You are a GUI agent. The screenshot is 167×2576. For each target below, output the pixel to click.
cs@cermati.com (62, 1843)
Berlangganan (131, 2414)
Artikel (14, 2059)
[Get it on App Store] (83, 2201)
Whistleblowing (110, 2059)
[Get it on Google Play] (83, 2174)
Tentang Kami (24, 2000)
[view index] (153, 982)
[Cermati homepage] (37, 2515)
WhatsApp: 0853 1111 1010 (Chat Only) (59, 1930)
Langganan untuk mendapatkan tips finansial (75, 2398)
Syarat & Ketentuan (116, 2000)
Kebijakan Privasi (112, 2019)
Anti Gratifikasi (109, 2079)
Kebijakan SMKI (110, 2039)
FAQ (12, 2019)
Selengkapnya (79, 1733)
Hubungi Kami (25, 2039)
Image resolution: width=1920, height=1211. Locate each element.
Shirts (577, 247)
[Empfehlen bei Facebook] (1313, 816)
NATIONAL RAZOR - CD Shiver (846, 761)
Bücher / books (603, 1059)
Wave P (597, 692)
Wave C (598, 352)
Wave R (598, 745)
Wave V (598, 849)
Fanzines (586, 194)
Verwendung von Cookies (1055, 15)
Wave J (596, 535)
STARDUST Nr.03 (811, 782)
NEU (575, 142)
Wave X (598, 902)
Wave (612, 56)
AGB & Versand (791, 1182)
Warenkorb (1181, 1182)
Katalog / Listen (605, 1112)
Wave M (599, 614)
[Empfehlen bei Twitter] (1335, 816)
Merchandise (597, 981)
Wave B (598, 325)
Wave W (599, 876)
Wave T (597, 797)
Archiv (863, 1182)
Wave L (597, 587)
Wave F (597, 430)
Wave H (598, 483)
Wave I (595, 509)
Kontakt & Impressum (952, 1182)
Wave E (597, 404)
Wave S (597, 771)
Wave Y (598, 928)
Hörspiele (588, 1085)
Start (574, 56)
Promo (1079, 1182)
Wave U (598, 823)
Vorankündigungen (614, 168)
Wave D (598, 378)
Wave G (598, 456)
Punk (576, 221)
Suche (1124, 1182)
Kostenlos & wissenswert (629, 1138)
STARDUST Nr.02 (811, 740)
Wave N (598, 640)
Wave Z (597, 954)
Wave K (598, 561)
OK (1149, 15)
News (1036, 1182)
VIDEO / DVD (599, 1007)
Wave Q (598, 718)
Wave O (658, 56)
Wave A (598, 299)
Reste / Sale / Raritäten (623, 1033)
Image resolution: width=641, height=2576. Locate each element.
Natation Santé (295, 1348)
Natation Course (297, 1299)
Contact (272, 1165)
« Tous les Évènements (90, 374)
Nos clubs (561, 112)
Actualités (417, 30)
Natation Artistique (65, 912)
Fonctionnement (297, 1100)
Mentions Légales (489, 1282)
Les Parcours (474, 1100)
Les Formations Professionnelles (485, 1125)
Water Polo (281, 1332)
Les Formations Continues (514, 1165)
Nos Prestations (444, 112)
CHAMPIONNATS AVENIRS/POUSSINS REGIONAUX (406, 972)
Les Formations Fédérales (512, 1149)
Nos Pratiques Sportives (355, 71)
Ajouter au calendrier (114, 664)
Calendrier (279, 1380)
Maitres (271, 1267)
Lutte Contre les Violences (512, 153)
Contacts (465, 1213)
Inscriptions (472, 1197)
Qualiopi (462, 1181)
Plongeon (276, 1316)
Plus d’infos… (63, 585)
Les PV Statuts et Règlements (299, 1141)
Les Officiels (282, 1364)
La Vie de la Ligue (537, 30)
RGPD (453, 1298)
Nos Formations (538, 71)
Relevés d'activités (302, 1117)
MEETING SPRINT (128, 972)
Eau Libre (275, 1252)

## Exercise description
A complete, exact repeat of the records is the required answer.

## Solution
You are a GUI agent. The screenshot is 167×2576. For each target below, output the pixel to click.
cs@cermati.com (62, 1843)
Berlangganan (131, 2414)
Artikel (14, 2059)
[Get it on App Store] (83, 2201)
Whistleblowing (110, 2059)
[Get it on Google Play] (83, 2174)
Tentang Kami (24, 2000)
[view index] (153, 982)
[Cermati homepage] (37, 2515)
WhatsApp: 0853 1111 1010 (Chat Only) (59, 1930)
Langganan untuk mendapatkan tips finansial (75, 2398)
Syarat & Ketentuan (116, 2000)
Kebijakan Privasi (112, 2019)
Anti Gratifikasi (109, 2079)
Kebijakan SMKI (110, 2039)
FAQ (12, 2019)
Selengkapnya (79, 1733)
Hubungi Kami (25, 2039)
Image resolution: width=1920, height=1211. Locate each element.
Shirts (577, 247)
[Empfehlen bei Facebook] (1313, 816)
NATIONAL RAZOR - CD Shiver (846, 761)
Bücher / books (603, 1059)
Wave P (597, 692)
Wave C (598, 352)
Wave R (598, 745)
Wave V (598, 849)
Fanzines (586, 194)
Verwendung von Cookies (1055, 15)
Wave J (596, 535)
STARDUST Nr.03 (811, 782)
NEU (575, 142)
Wave X (598, 902)
Wave (612, 56)
AGB & Versand (791, 1182)
Warenkorb (1181, 1182)
Katalog / Listen (605, 1112)
Wave M (599, 614)
[Empfehlen bei Twitter] (1335, 816)
Merchandise (597, 981)
Wave B (598, 325)
Wave W (599, 876)
Wave T (597, 797)
Archiv (863, 1182)
Wave L (597, 587)
Wave F (597, 430)
Wave H (598, 483)
Wave I (595, 509)
Kontakt & Impressum (952, 1182)
Wave E (597, 404)
Wave S (597, 771)
Wave Y (598, 928)
Hörspiele (588, 1085)
Start (574, 56)
Promo (1079, 1182)
Wave U (598, 823)
Vorankündigungen (614, 168)
Wave D (598, 378)
Wave G (598, 456)
Punk (576, 221)
Suche (1124, 1182)
Kostenlos & wissenswert (629, 1138)
STARDUST Nr.02 (811, 740)
Wave N (598, 640)
Wave Z (597, 954)
Wave K (598, 561)
OK (1149, 15)
News (1036, 1182)
VIDEO / DVD (599, 1007)
Wave Q (598, 718)
Wave O (658, 56)
Wave A (598, 299)
Reste / Sale / Raritäten (623, 1033)
Image resolution: width=641, height=2576. Locate each element.
Natation Santé (295, 1348)
Natation Course (297, 1299)
Contact (272, 1165)
« Tous les Évènements (90, 374)
Nos clubs (561, 112)
Actualités (417, 30)
Natation Artistique (65, 912)
Fonctionnement (297, 1100)
Mentions Légales (489, 1282)
Les Parcours (474, 1100)
Les Formations Professionnelles (485, 1125)
Water Polo (281, 1332)
Les Formations Continues (514, 1165)
Nos Prestations (444, 112)
CHAMPIONNATS AVENIRS/POUSSINS REGIONAUX (406, 972)
Les Formations Fédérales (512, 1149)
Nos Pratiques Sportives (355, 71)
Ajouter au calendrier (114, 664)
Calendrier (279, 1380)
Maitres (271, 1267)
Lutte Contre les Violences (512, 153)
Contacts (465, 1213)
Inscriptions (472, 1197)
Qualiopi (462, 1181)
Plongeon (276, 1316)
Plus d’infos… (63, 585)
Les PV Statuts et Règlements (299, 1141)
Les Officiels (282, 1364)
La Vie de la Ligue (537, 30)
RGPD (453, 1298)
Nos Formations (538, 71)
Relevés d'activités (302, 1117)
MEETING SPRINT (128, 972)
Eau Libre (275, 1252)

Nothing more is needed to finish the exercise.